King of the Israeli Syrah/Shiraz Varietal Wines

That’s perhaps, a bit of a bold statement to use as the title of this report of the Tasting of the 2008 vintage of Odem Mountain Winery’s Syrah Reserve (or, as they call it “Sirah” on the label in the above photograph). And, of course, we haven’t even tasted all the wines that Israel has to offer. But at least this one ranks up there with the better wines of any variety and blend that we have had the pleasure to drink. After our tasting last night AND after deciding on the title of this article, I did a bit of a web search and found that others, too, have lauded the qualities of this wine. This includes Daniel Rogov, of blessed memory, the dean of Israeli writers/critics. In his tasting notes of Odem Winery wines back in 2010, he stated that it was, “Dark garnet towards royal purple, a concentrated and full-bodied wine with its once firm tannins now integrating nicely with notes of vanilla and cinnamon from the barriques in which it aged. On the nose and palate plums, wild berries, cassis and, on the long finish with tannins rising appealing notes of anise and leather. Deep, long and complex.” He awarded it a score of 91 which was the highest of his ratings of their wines in his tasting and equaled only by their 220 shekel Alfasi blend. At that time, he said it cost 90 shekels, however, more recently others have said that it cost them 65 shekels. Six months ago, Gabe Geller, who writes frequently on the WineLovers Discussion Group, called it “one of the best Shiraz thus far” and detailed that, “smoked meat and plums on the nose, and on the palate hints of oak together again with the smoked meat and the plums were there too, followed by red cherries and crushed spices all of that in fine balance with a moderate acidity and a long smooth finish.”

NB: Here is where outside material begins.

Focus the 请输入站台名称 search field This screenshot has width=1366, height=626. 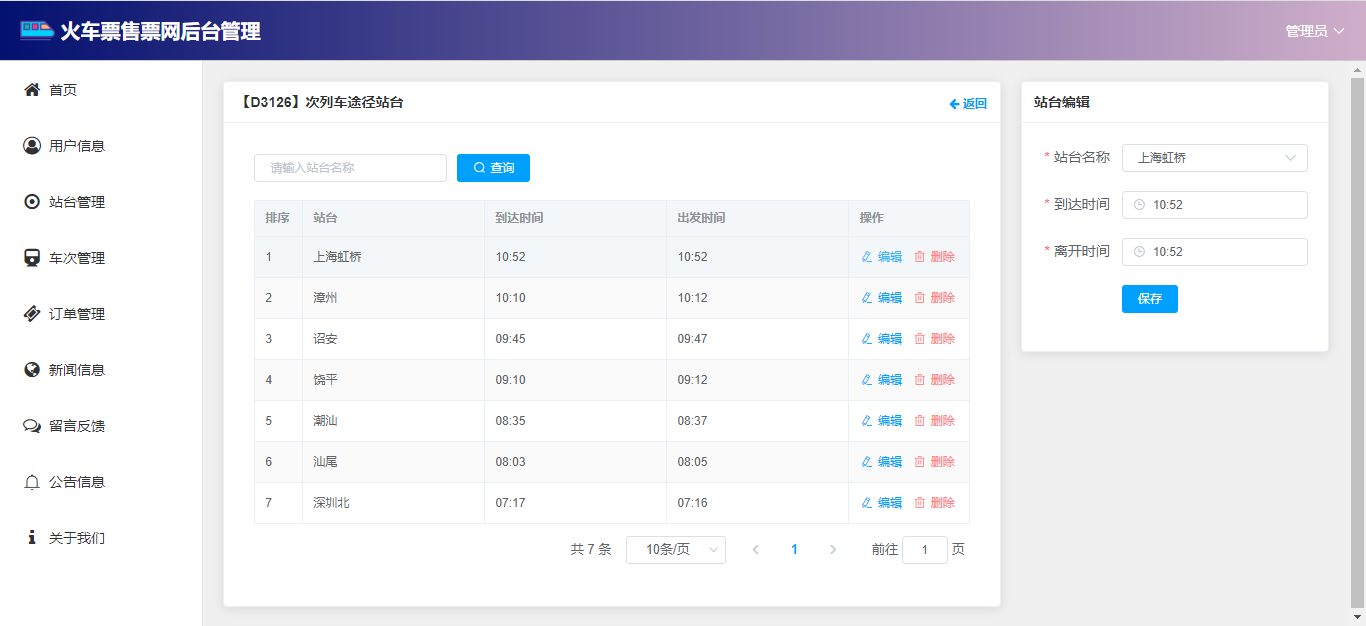point(350,168)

We think that its sojourn in French oak for 18 months was just perfect, allowing it to impart to us a nose of mint chocolate cake with a hint of burnt woody charcoals. In the mouth it is most definitely rich and has a full velvety body and tastes of blueberries, melon, oregano and a long, pleasant, puckery, peppery finish. I don’t remember what we paid for it, but, assuming that it was in the lower range of the above quoted prices, 65 shekels (equivalent to under $10), it was awarded an israelwinetaster grade of A+. I will find what it costs at the winery and write an addendum to this report.

ATTENTION !!! HERE’S THE ADDENDUM There really are two Odem Mountain wines of the same varietal. The first one they call Shiraz Volcani and it costs 90 shekels at the winery. The one about which we are reporting in this article actually sells there for 180 shekels. I am therefore downgrading it to a B+ as I do not think that it should demand such a high price. YES, IT IS GOOD, but that’s almost $50 and in my opinion, overpriced.


Tasting Chardonnay from Odem Mountain Winery

This Chardonnay varietal from the 2010 vintage of the Volcanic Series at Odem Mountain Winery is an outstanding wine. It is aged five months in French oak casks with use of the “sur lie” technique in which the wine is fermented on what is called its lees. This material is the sediment that settles to the bottom of a container and consists of seeds, pulp, stem, and skin fragments from the grapes and dead yeast cells. This contact promotes the second softening malolactic fermentation, adding complexity to the wine’s flavor. It also enhances the structure and texture, or feel of a wine in the mouth, since the polysaccharides released from the dead yeast cells can significantly reduce astringency and increase body. This special processing, also used to make the Castel Winery Chardonnay is reflected in its depth of aroma, body, and finish. All of these aspects are of high quality and enhance the experience of tasting this wonderful wine.The aroma reminded me of fresh mowed hay or of a forest after a summer rain. The tastes burst in the mouth producing sensation of lavender, mixed berries, vanilla, and oak. The finish was long and pleasant.

Naftali Admoni and I drank it cooled from the refrigerator with a delicious Michal Admoni creation, Yemenite soup. This is typically served with fenugreek based hilba mixed in giving it an exquisite taste. The wine was the perfect accompaniment for this light warm weather lunch. It is sold at the winery for 80 shekels (a bit over $21 at the present ex change rate) and if one purchases a case, the price is reduced 20% 64 shekels or $17). It really does deserve an Israelwinetaster Grade of A+ and at the nearest oppurtunity, I will purchase more.